妳已走远,而我还在
残年已末。
躺在床上,听着手表滴滴答答的跳动声,思绪紊乱,再无半点睡意。唯有冰冷的键盘,伴我度过余夜。
在老家一直一直以为家乡的天气会好冷。确实,今天我已经领略到了,那是一种不同于寒冷的概念,刺骨,心颤,这是我对杭州天气最赤裸裸的感觉。
我一直觉得,三件衣服对于我来说够了。其实,是够了,真的够了。
31号,2010年的最后一天,我惶恐,不知不觉半年又过去了。看着QQ签名里面每个人都在憧憬着放假,而仿似放任着工作在身后乱舞的情怀,我无以复加,或许,这就是我们社会人该有的表现吧,唯工作,才能证明我们的优秀,才能不辜负一个个深远的期望。
三点,听着时钟的嘀嗒声,繁杂的思绪,突然发觉那触手可及的睡眠好遥远,面对内心烦乱的争扎,我不得不承认,那些在我梦中出现的一个个熟悉的嘴脸,一幅幅我最不愿意看到的画面,一句句的看似理所当然的话语,我很排斥。所以,我选择了陪伴多年的电脑,和一个比亲兄弟还亲的兄弟。
点烟,做了一遍又一遍,熟悉的不能再熟悉的动作,依然那么欣然,享受,不会生起哪怕是一点点的厌烦。看着逐渐发黄的指甲,弥漫着似白似黄的烟雾,升起,弥漫,稀释,时繁多,时稀落,刺痛着双眼,泪花忍不住的徘徊、模糊早已凌乱的目光。
寂寞,在我们这些未经人事的心灵里冲撞,漫无目的的,我行我素的,一路南下,一遍又一遍的撕裂早已结疤的伤口。能后,再以撕裂般的笑容,一次一次掩饰着并未读懂的寂寞。
尔后,耳边时常会想起最初的信誓旦旦,天花乱醉,没有华丽的辞藻,没有动听的密语,只是一字一句,一板一眼,诠释着自己的决心。只是到最后,把日常拼凑的记忆后一点点撕裂变成一个个回忆的画面时,才会发觉自己是多么的混蛋,从最初到末了,原来这一路以来,自己靠着对自己撒下的一个个弥天大谎,才会这么心安理得走到现在。
眼泪,熟悉而又陌生的名词。或许在别人看来,对于男生,眼泪代表的弱懦,代表着屈服,只不过,其实每个人都清楚,眼泪亦代表着放肆,发泄。天真过后,剩下的是一副没有知觉的躯体。从懵懂到如今,无数泪水被我廉价挥洒,在一次次义无反顾的被伤害后,又一次次理所当然的流下泪水时,恍然发觉,浑浊的泪水却是越来越不真实。
心慌,一次次告之自己要变得冷静,对于现实,残酷又失常理,乳臭未干的我在现实面前是多么的渺小,多么的无能为力。
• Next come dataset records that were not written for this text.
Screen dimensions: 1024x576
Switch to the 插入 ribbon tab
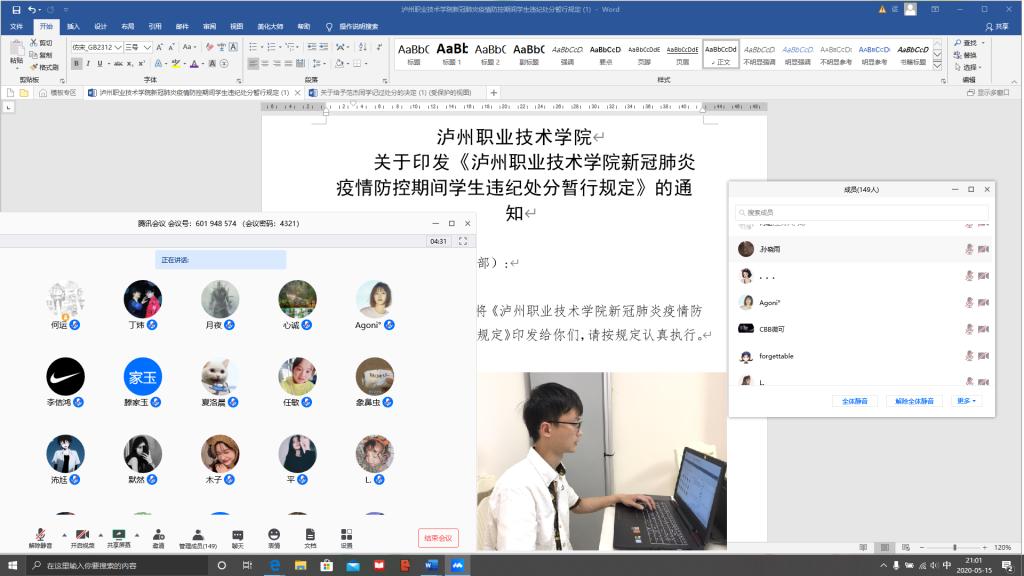click(73, 26)
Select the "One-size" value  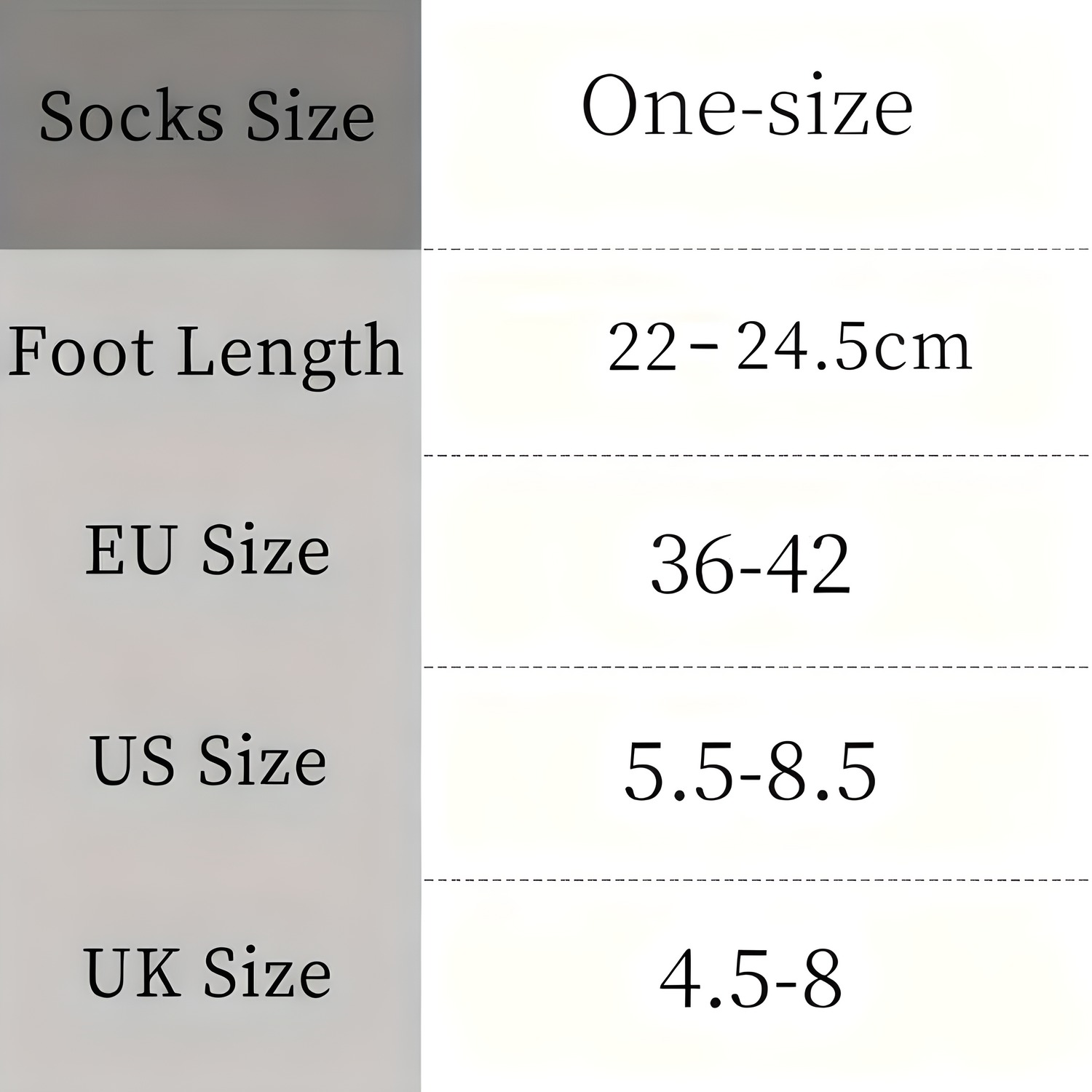tap(747, 108)
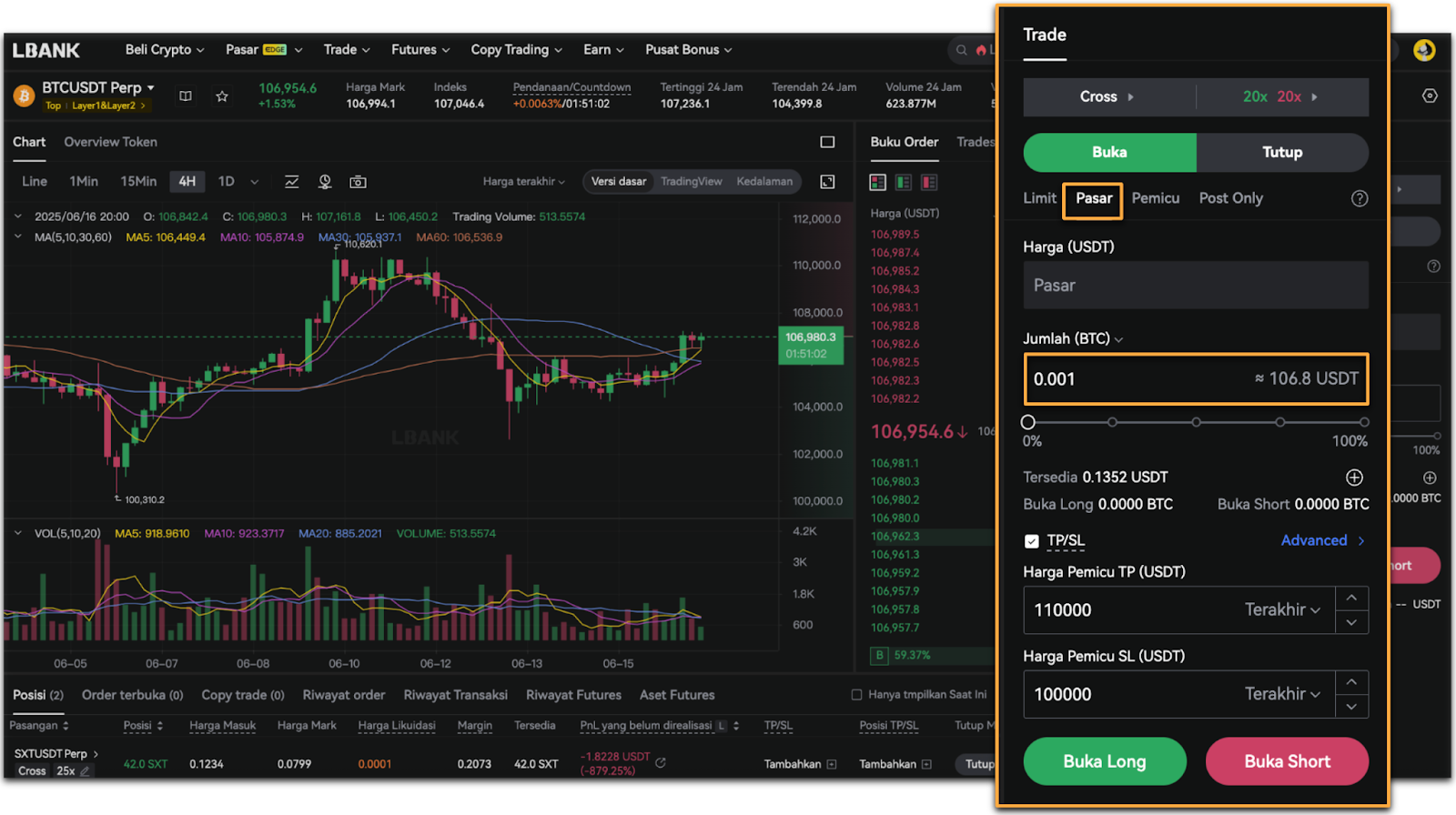Expand the Cross margin mode selector
The width and height of the screenshot is (1456, 815).
1107,96
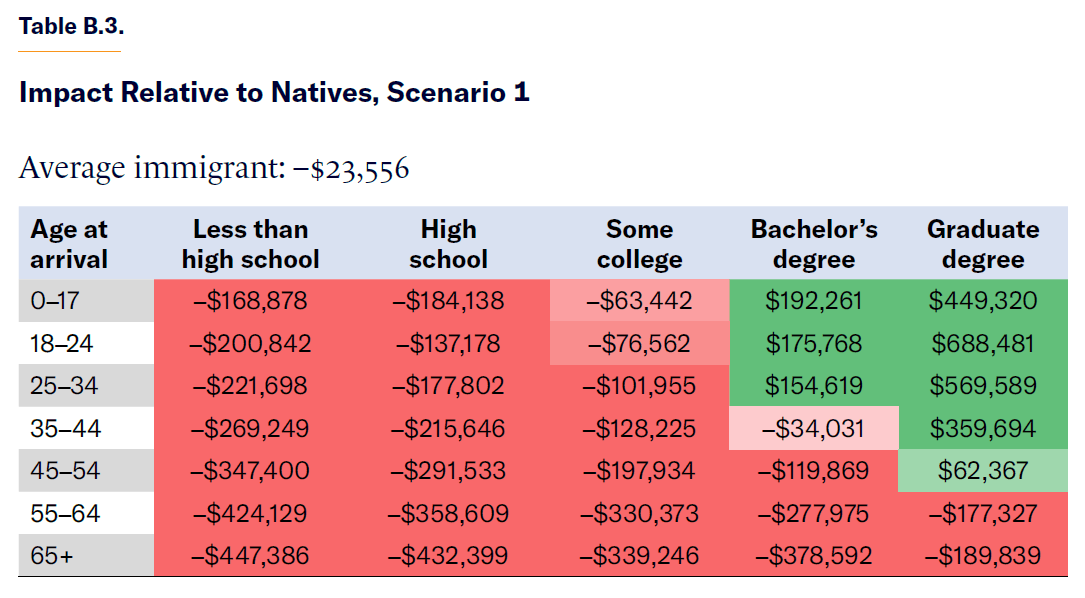The width and height of the screenshot is (1085, 598).
Task: Click the Average immigrant −$23,556 text
Action: (x=214, y=168)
只是心灵,依旧会有着那一个个小小的希望,等待着一次次被撕裂,再在撕裂中寻觅那总习以为常的感觉。
末年,再过十日,我必须得归家,找到那个依旧温暖的被窝,抚平我内心泛起的一丝丝激荡的仿似失控而脱离的涟漪。然而,内心,却是那么的抗拒,逃避这个无法避免的结果。数着自己这个学期以来收获的累累硕果,无地自容。憧憬,看着那些温暖的笑脸,听着那些温暖的慰问,能后再回答着那一个个无法避免的问题,我怀疑,我会无言与对。
若即若离,对面着自己用文字组合的杂乱的文稿,回头看看,觉得是这么的陌生而又真实。
末了,剩下一杯早已冰冷的咖啡,和一地自然燃断的烟头。